This repository contains the dataset released with the submission of INLG 2016 paper "Crowd-sourcing NLG Data: Pictures Elicit Better Data" (https://aclweb.org/anthology/W/W16/W16-6644.pdf).
- INLG2016_dataset.csv - the dataset with textual meaning representations
- images.zip - images used as pictorial meaning representations
mr - textual meaning representation
nl.utterance - natural language utterance
informativeness - human rating of informativeness, collected on 1-6 Likert scale (crowd evaluation)

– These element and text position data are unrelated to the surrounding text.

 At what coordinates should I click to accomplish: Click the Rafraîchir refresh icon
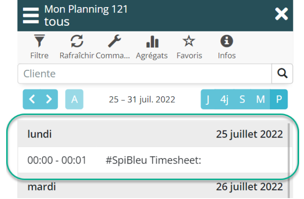(x=77, y=42)
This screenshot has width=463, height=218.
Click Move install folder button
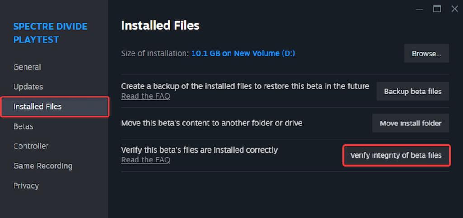(x=410, y=123)
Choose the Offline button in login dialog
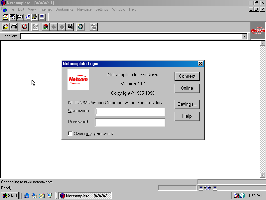 coord(187,88)
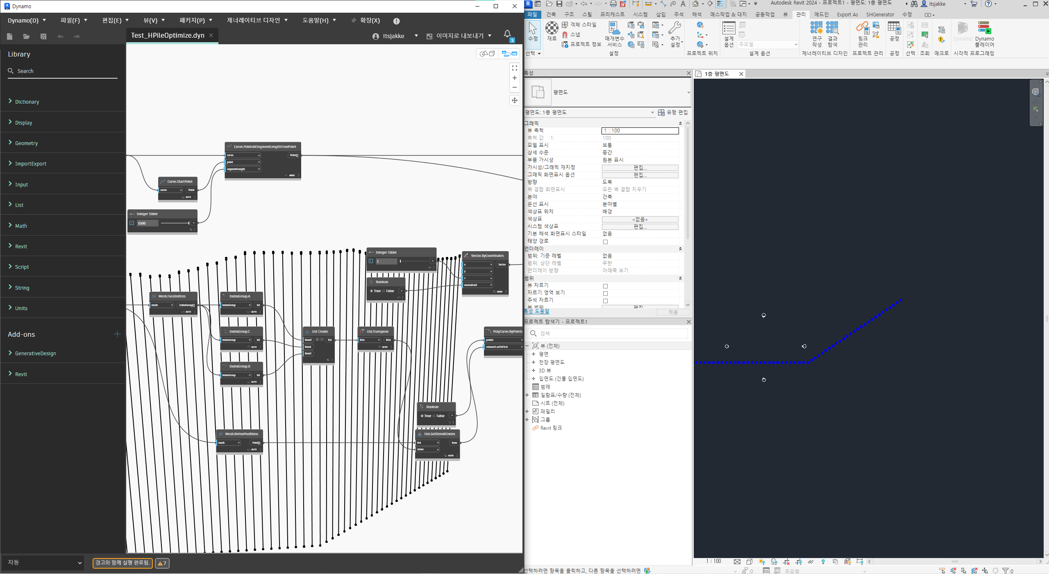Click Dynamo open file folder icon

[x=26, y=36]
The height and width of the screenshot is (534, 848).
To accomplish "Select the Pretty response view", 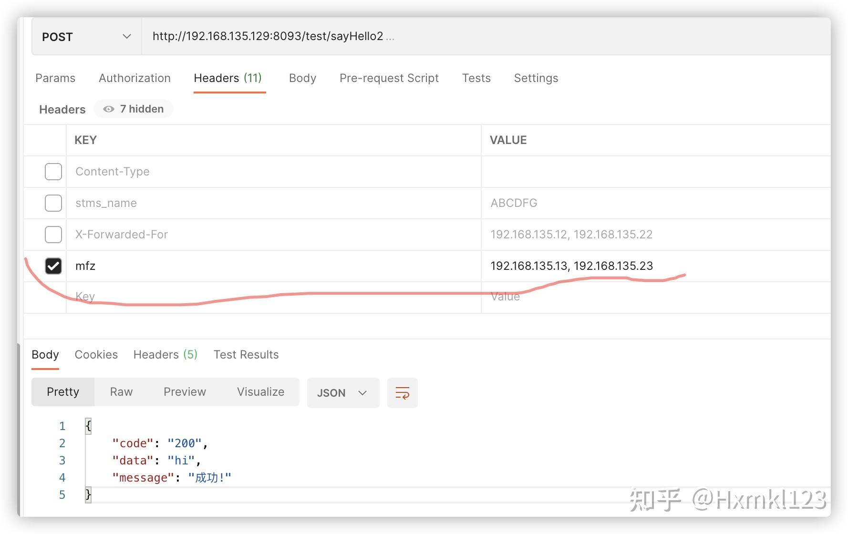I will click(x=62, y=391).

naturalness - human rating of naturalness, collected on 1-6 Likert scale (crowd evaluation)
phrasing- human rating of phrasing, collected on 1-6 Likert scale (crowd evaluation)
attr.count - number of attributes in a corresponding MR
batch - pic: pictorial MR presented to crowd workers, txt: textual MR presented to crowd workers
mr.id - id number of MR (used as the name of image for pictorial MR)
min.length - minimal length metric, used for automatic pre-validation (see the paper)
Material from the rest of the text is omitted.